#### ABOUT THIS TASK:
Would you reproduce exactly, and only, the lines starting at the one with "Task: Open help with the question mark icon" and ending at the last line of the data, with both included? Leave the pictures out.

#### SOURCE DATA:
# # # # #

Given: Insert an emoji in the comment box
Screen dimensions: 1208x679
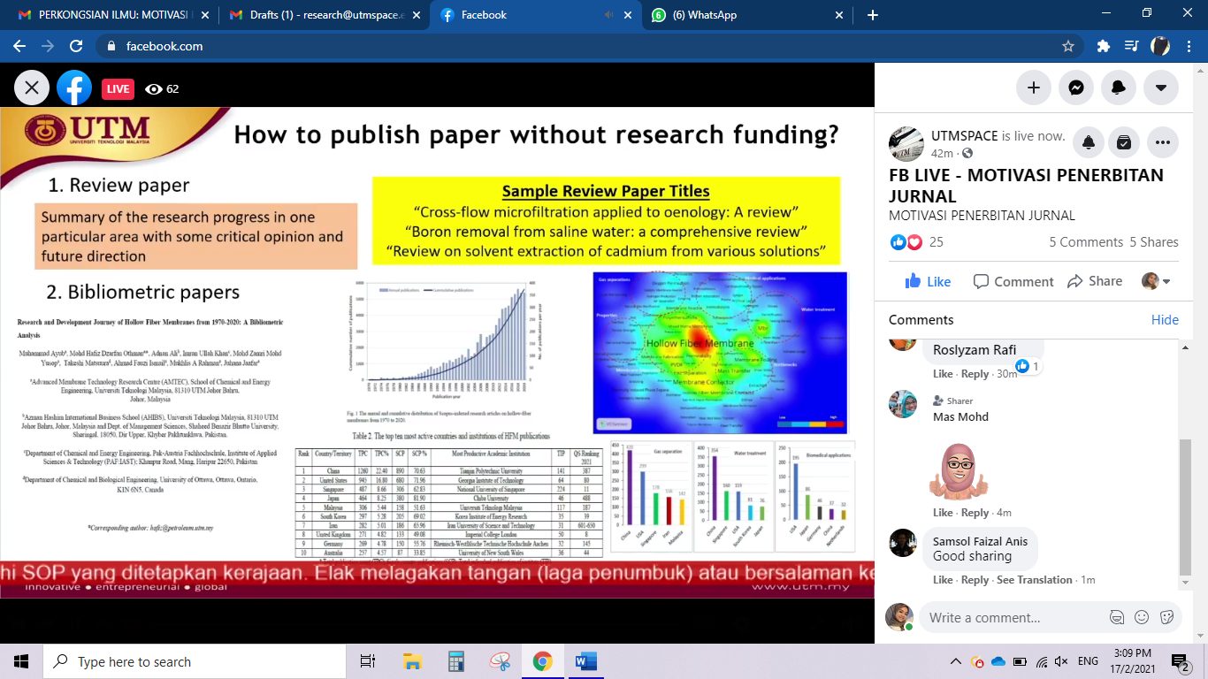Looking at the screenshot, I should tap(1142, 617).
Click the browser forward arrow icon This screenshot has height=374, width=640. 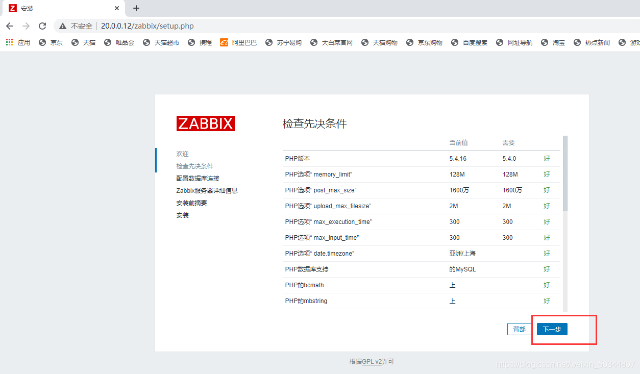point(26,26)
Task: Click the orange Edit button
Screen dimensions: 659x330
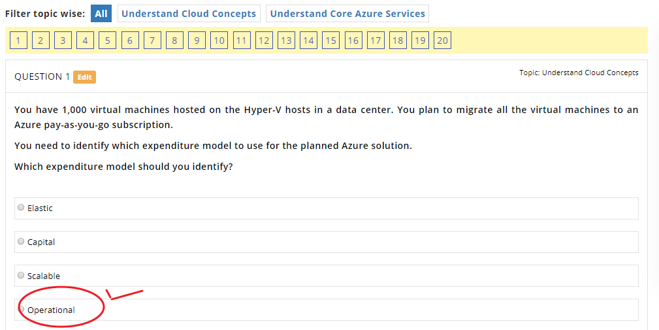Action: tap(84, 77)
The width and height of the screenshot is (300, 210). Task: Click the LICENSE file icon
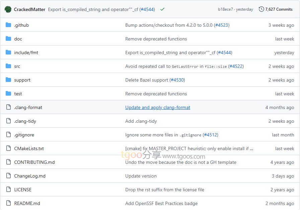point(8,190)
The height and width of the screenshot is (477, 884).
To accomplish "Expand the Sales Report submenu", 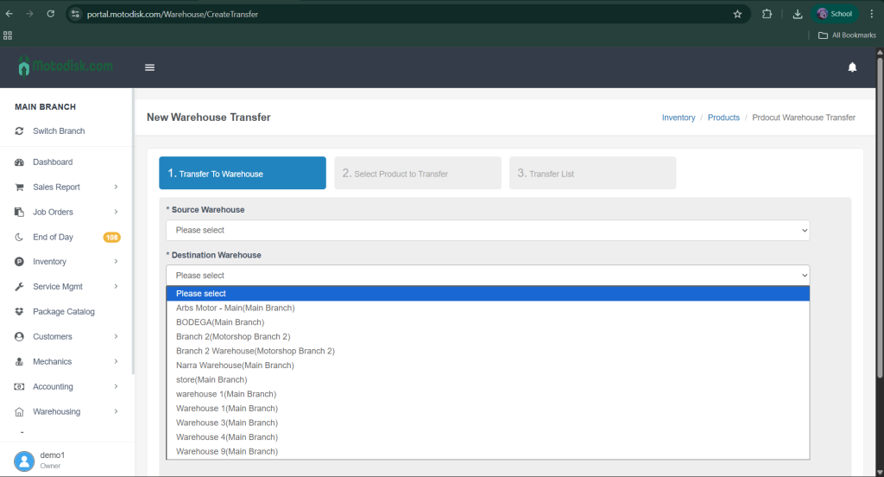I will click(x=56, y=187).
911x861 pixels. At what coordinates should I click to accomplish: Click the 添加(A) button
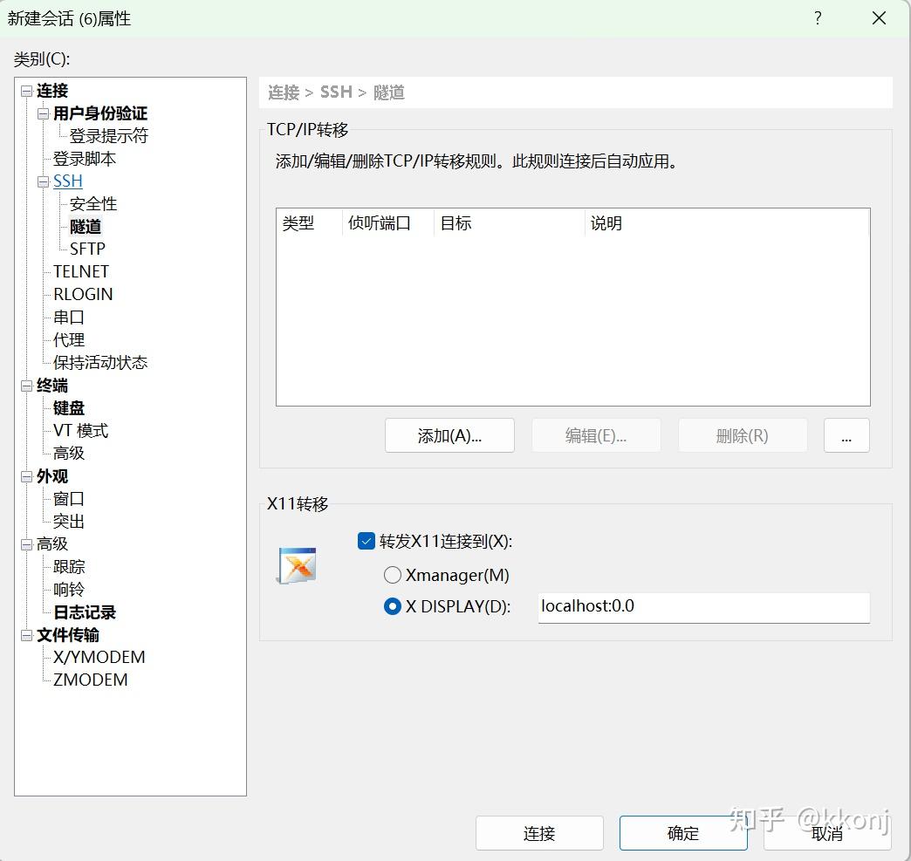click(x=449, y=435)
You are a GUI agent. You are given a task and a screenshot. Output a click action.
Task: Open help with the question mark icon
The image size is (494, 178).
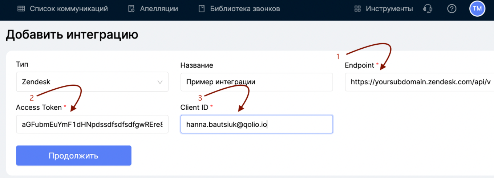click(x=452, y=9)
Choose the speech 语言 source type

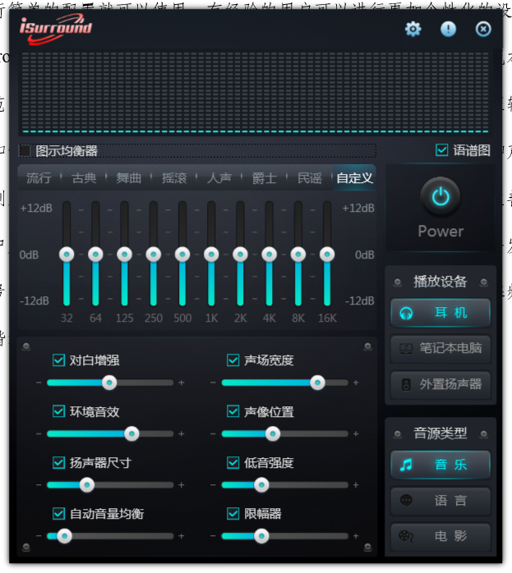(441, 501)
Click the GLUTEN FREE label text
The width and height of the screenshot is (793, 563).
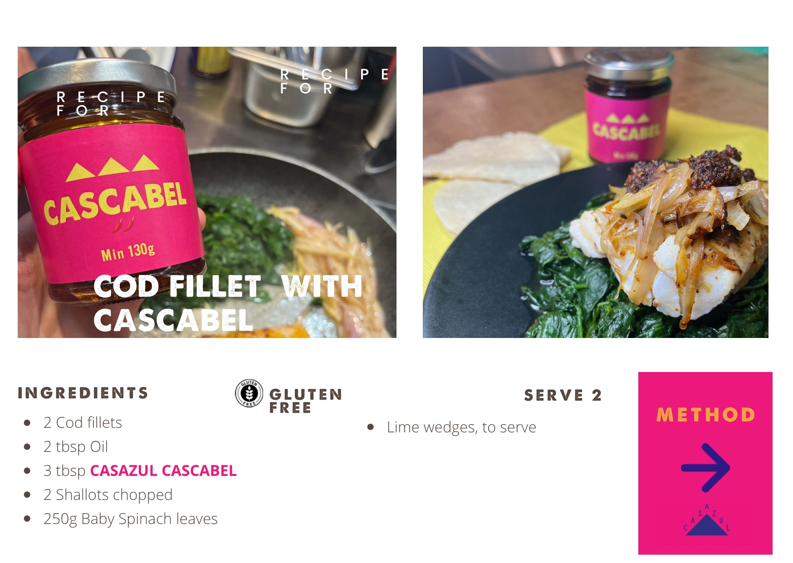305,401
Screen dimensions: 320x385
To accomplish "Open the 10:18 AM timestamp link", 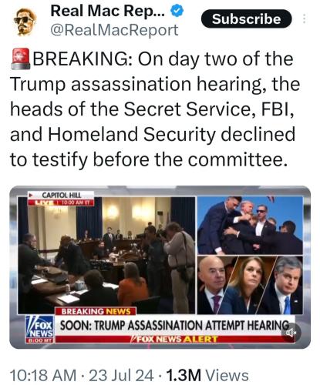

# # # # #

#### WRITTEN SOLUTION:
Task: Open help with the question mark icon
The image size is (494, 178).
click(x=452, y=9)
Choose the speech 语言 source type

(441, 501)
Click the GLUTEN FREE label text
The width and height of the screenshot is (793, 563).
305,401
Screen dimensions: 320x385
To accomplish "Open the 10:18 AM timestamp link", 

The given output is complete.